What you should do:
In the listing below, print exactly the lines between the line holding "Lead - Patinated (355, 2338)" and the line holding "Bronze and Brass - Patinated (369, 2360)", inclusive, and no more.

Data excerpts:
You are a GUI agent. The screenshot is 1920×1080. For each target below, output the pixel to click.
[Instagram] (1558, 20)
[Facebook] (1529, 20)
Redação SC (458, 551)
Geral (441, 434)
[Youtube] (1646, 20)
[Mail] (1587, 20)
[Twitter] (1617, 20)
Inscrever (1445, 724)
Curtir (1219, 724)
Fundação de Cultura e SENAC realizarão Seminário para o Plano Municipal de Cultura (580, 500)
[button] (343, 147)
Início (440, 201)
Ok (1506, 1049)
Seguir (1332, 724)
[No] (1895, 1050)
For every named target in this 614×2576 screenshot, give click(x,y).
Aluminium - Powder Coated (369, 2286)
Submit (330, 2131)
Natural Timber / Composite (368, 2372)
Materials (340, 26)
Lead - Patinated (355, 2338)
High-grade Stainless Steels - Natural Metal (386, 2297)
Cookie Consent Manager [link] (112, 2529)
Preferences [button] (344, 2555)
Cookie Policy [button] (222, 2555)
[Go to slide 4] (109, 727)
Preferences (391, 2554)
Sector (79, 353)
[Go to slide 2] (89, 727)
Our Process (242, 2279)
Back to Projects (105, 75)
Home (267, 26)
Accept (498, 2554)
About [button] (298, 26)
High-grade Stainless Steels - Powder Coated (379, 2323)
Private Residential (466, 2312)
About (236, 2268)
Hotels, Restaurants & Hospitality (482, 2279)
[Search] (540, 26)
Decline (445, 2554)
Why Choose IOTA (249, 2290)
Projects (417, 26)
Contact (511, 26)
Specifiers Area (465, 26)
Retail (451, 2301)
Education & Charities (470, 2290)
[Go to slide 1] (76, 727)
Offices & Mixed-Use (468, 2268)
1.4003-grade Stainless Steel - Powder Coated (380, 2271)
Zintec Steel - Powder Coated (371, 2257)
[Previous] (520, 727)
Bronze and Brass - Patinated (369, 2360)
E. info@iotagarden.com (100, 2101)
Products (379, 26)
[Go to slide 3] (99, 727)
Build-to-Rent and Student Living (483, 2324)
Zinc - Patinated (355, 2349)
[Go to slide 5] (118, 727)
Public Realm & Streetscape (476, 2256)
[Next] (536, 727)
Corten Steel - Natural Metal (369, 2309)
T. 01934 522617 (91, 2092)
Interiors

Exercise result:
Lead - Patinated (355, 2338)
High-grade Stainless Steels - Natural Metal (386, 2297)
Cookie Consent Manager [link] (112, 2529)
Preferences [button] (344, 2555)
Cookie Policy [button] (222, 2555)
[Go to slide 4] (109, 727)
Preferences (391, 2554)
Sector (79, 353)
[Go to slide 2] (89, 727)
Our Process (242, 2279)
Back to Projects (105, 75)
Home (267, 26)
Accept (498, 2554)
About [button] (298, 26)
High-grade Stainless Steels - Powder Coated (379, 2323)
Private Residential (466, 2312)
About (236, 2268)
Hotels, Restaurants & Hospitality (482, 2279)
[Search] (540, 26)
Decline (445, 2554)
Why Choose IOTA (249, 2290)
Projects (417, 26)
Contact (511, 26)
Specifiers Area (465, 26)
Retail (451, 2301)
Education & Charities (470, 2290)
[Go to slide 1] (76, 727)
Offices & Mixed-Use (468, 2268)
1.4003-grade Stainless Steel - Powder Coated (380, 2271)
Zintec Steel - Powder Coated (371, 2257)
[Previous] (520, 727)
Bronze and Brass - Patinated (369, 2360)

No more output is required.